Time limit: 0.4s Memory limit: 64MB Input: macarie.in Output: macarie.out

Macarie has received a new problem as part of his informatics assignment, and here is its statement:

We are given an array $A$ with $N$ positive integers. Let's consider the increasing array $D$ made of all positive divisors, not necessarily distinct of the values from $A$. As an example, for $N=4$ and $A=(6, 2, 3, 2)$, we have the array $D=(1,1,1,1,2,2,2,3,3,6)$.

Given an array $Poz$ made of $Q$ positive integers, representing positions from $D$, find for each of the values, the value at the respective position from the array $D$.

## Input data

The first line of the input file macarie.in contains the integers $N$ and $Q$.
The second line of the input contains $N$ positive integers, representing the values from $A$.
The third line has $Q$ positive integers, representing the values from $Poz$. The numbers on the same line are separated by singular spaces.

## Output data

The first line of the output file macarie.out contains $Q$ positive integers, separated by spaces, representing the values from $D$, in order in which the positions show up in $Poz$.

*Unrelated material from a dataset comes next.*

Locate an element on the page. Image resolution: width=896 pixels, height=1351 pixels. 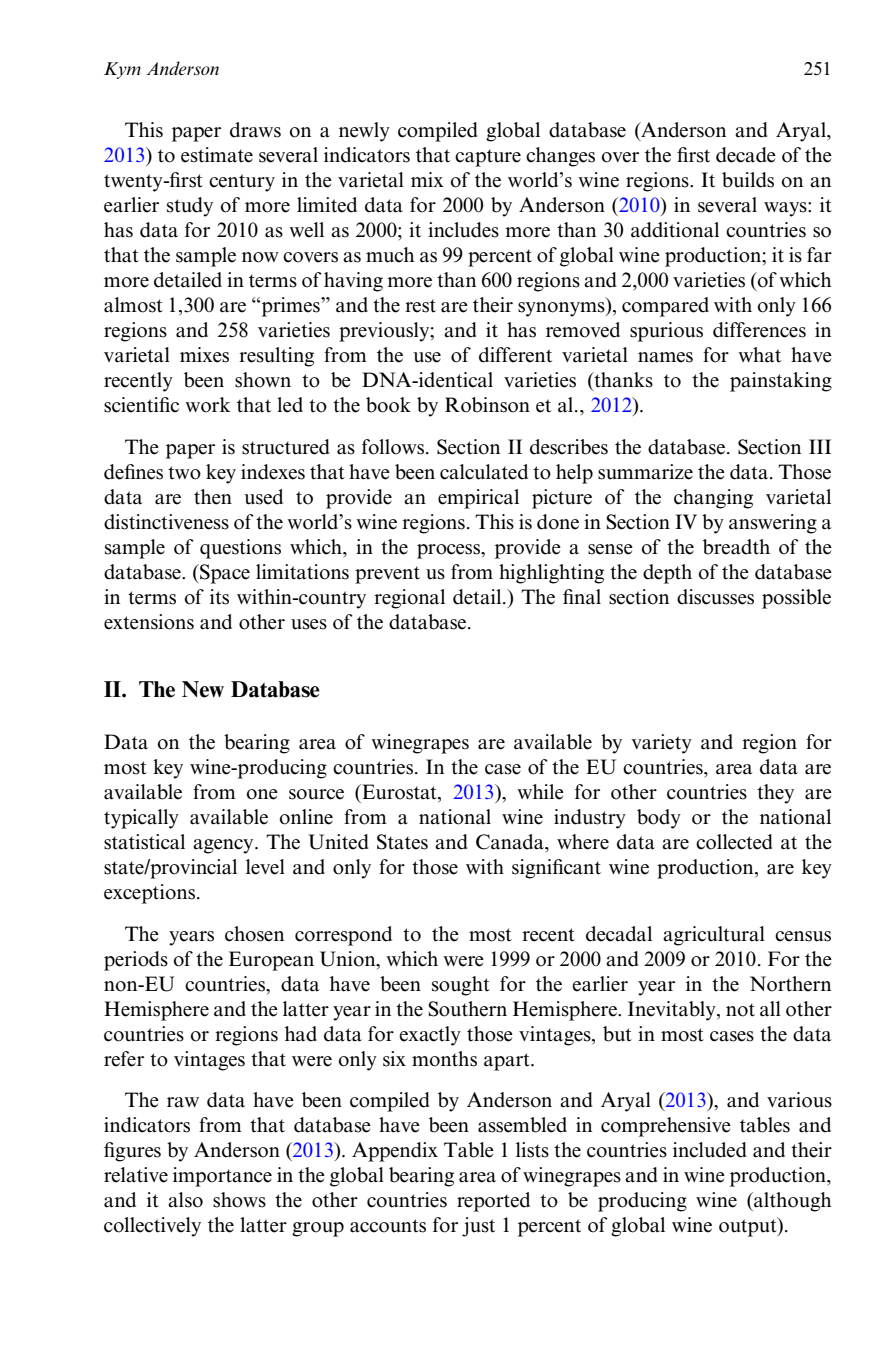
draws is located at coordinates (255, 130).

## Constraints and clarifications

• $1\leq N \leq 1 \ 000 \ 000$, $1\leq Q \leq 100 \ 000$;
• The arrays $A$, $D$ and $Poz$ are indexed from $1$.
• $1 \leq A_i \leq 1 \ 000 \ 000$ for $1 \leq i \leq N$. The values from $A$ are not necessarily distinct.
• $1 \leq Poz_i \leq |D|$ for $1 \leq i \leq Q$, wher $|D|$ is the length of $D$.
# Score Constraints
1 23 All input values are $\leq 1 \ 000$
2 18 All values $A_i$ are prime numbers
3 23 $N \leq 10 \ 000$, $Poz_i \leq 2 \ 000 \ 000$
4 15 $Poz_i\leq 2 \ 000 \ 000$

## Example 1

macarie.in

4 5
32 42 49 21
2 5 9 7 17


macarie.out

1 2 4 3 21


### Explanation

$N = 4$ and $Q = 5$. $A = (32, 42, 49, 21)$ and $D = (1, \underline{1}, 1, 1, \underline{2}, 2, \underline{3}, 3, \underline{4}, 6, 7, 7, 7, 8, 14, 16, \underline{21}, 21, 32, 42, 49)$.

## Example 2

macarie.in

5 4
24 56 8 490 28
35 25 28 38


macarie.out

70 12 14 490


### Explanation

$N = 5$, $Q = 4$ and $D[35] = 70$, $D[25] = 12$, $D[28] = 14$, $D[38] = 490$.